Input data: Begin

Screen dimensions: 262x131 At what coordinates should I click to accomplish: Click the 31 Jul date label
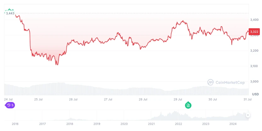click(247, 100)
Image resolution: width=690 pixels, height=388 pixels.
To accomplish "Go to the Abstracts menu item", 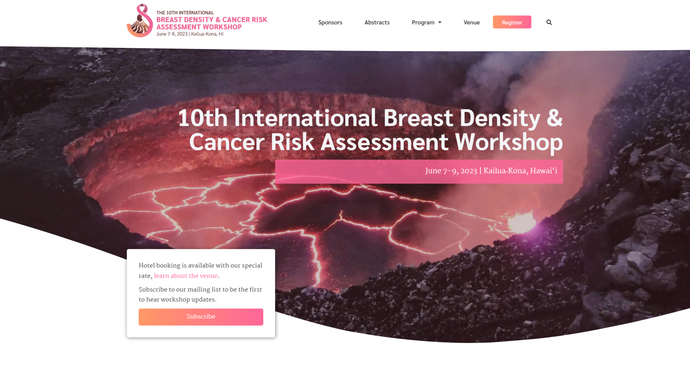I will pyautogui.click(x=377, y=22).
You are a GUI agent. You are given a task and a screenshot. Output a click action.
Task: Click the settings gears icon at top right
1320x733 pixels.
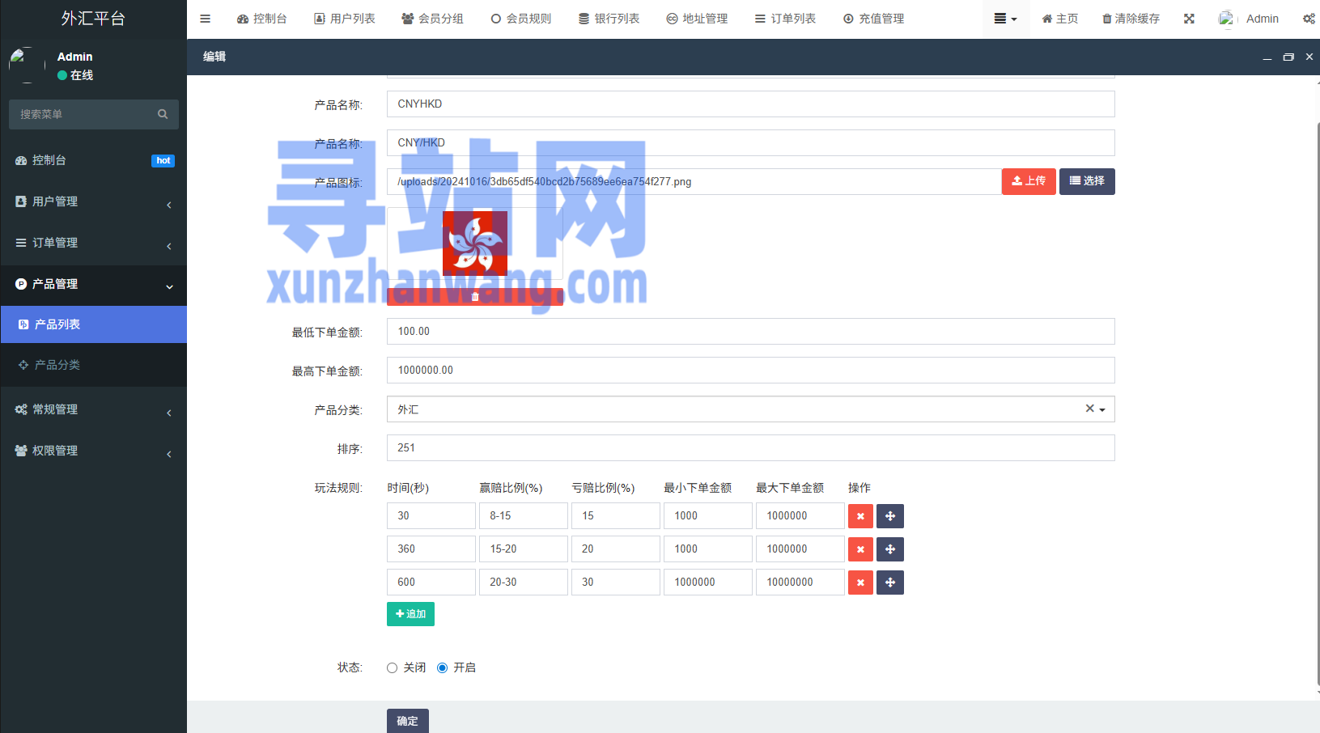coord(1309,19)
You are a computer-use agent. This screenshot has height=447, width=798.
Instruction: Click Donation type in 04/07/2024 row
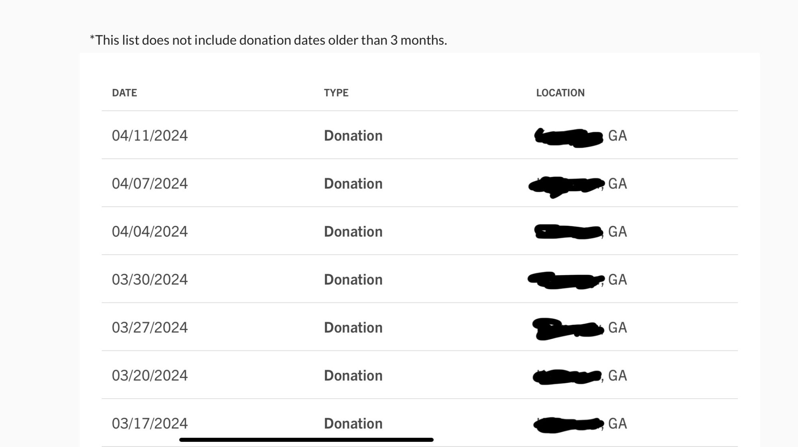(x=353, y=184)
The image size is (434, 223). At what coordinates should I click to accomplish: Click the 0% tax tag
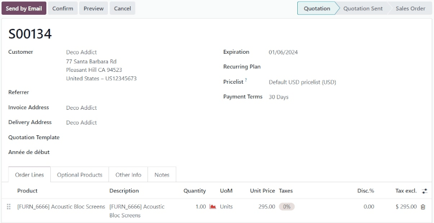coord(287,207)
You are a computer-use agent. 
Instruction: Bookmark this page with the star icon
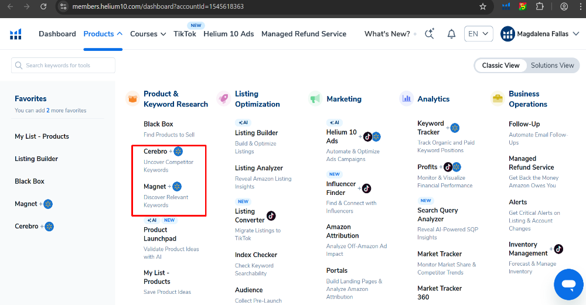[483, 6]
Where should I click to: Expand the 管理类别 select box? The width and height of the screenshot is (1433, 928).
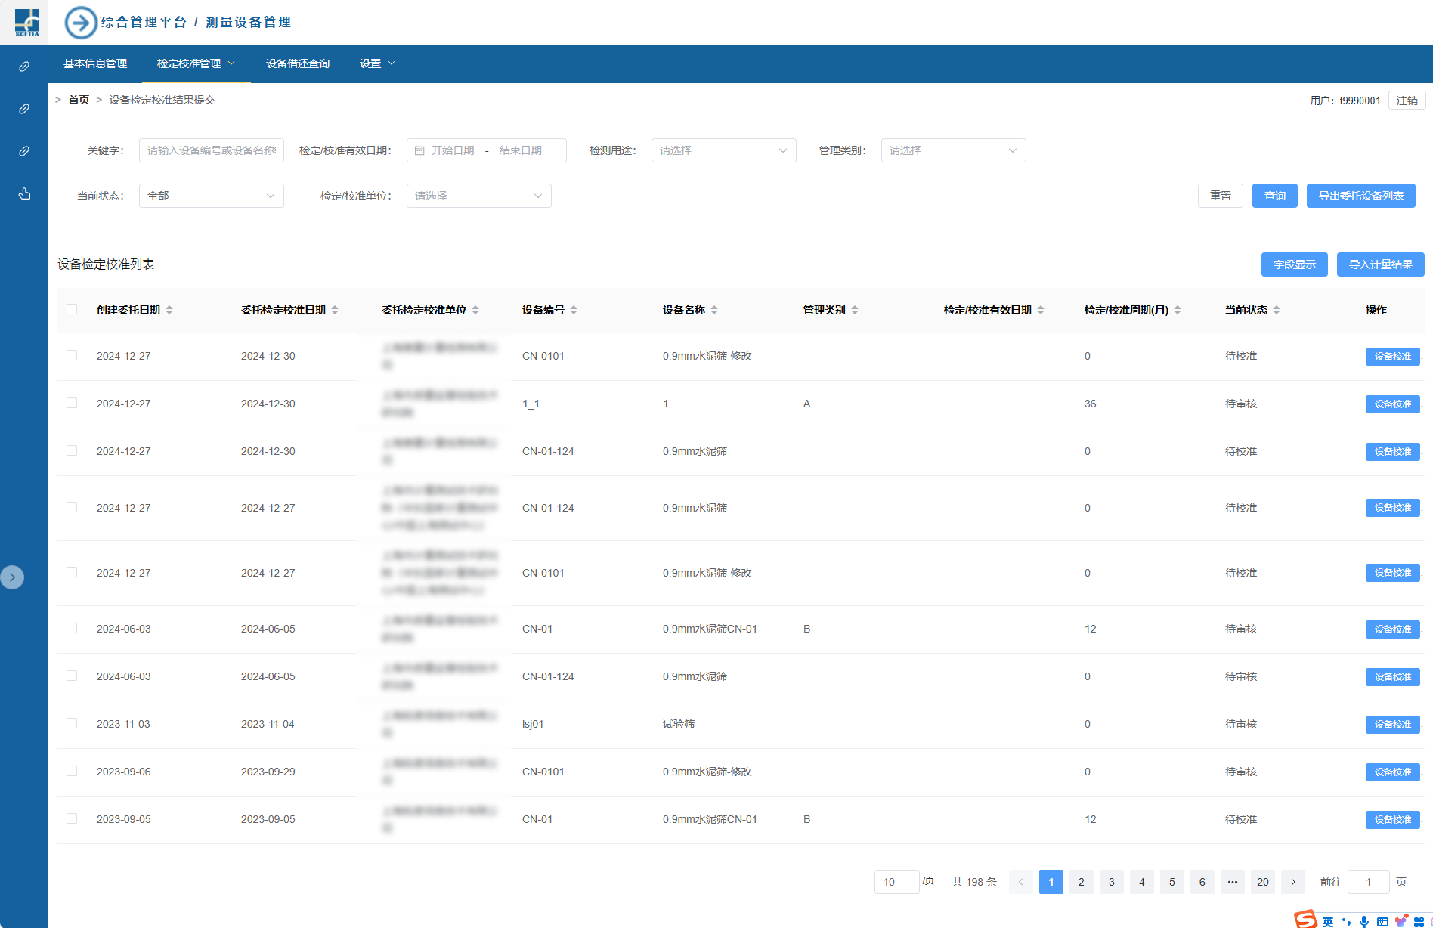[x=953, y=150]
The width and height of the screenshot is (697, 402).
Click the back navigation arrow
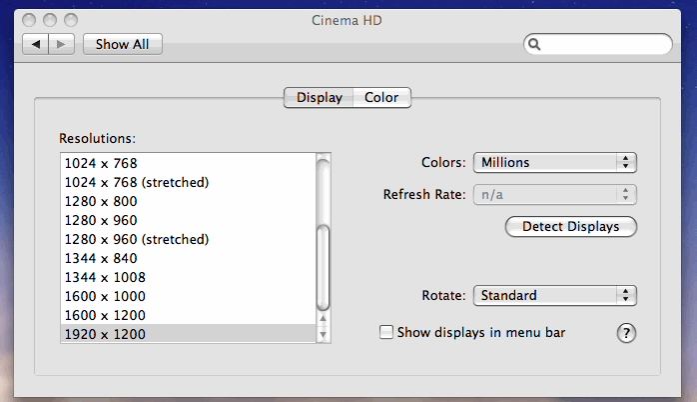point(35,44)
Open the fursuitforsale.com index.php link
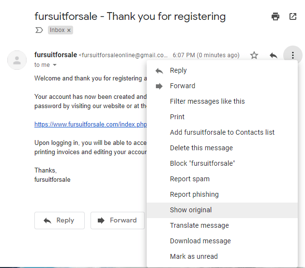The image size is (305, 268). coord(91,124)
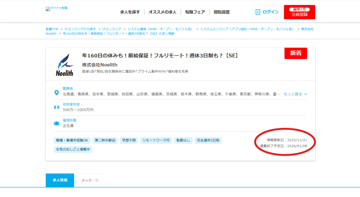
Task: Open オススメの求人 menu item
Action: [x=162, y=12]
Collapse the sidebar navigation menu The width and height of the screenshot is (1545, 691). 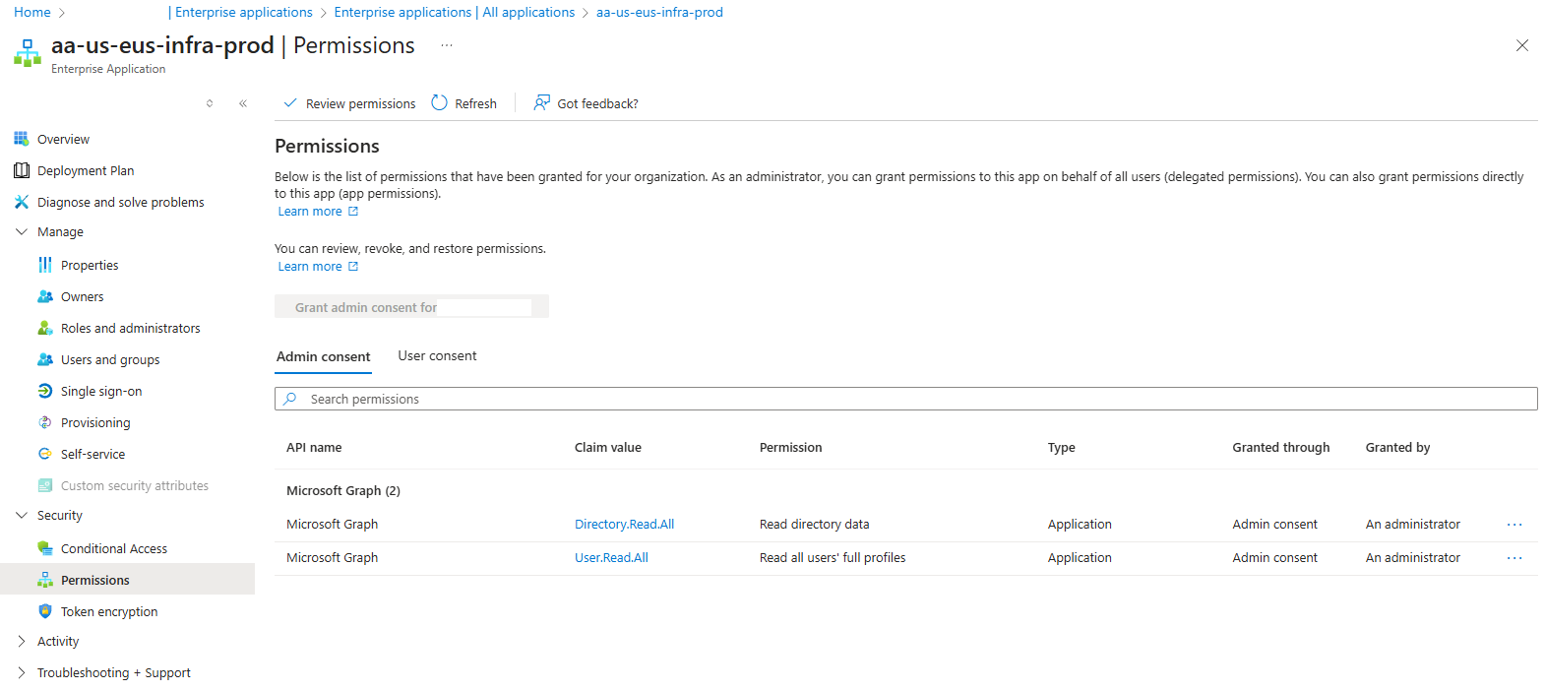click(243, 103)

Input data: End

Out of the records above, pick each line that contains the string "computer".

You are a computer-use agent. This screenshot has height=447, width=798.
You are a computer-use agent. 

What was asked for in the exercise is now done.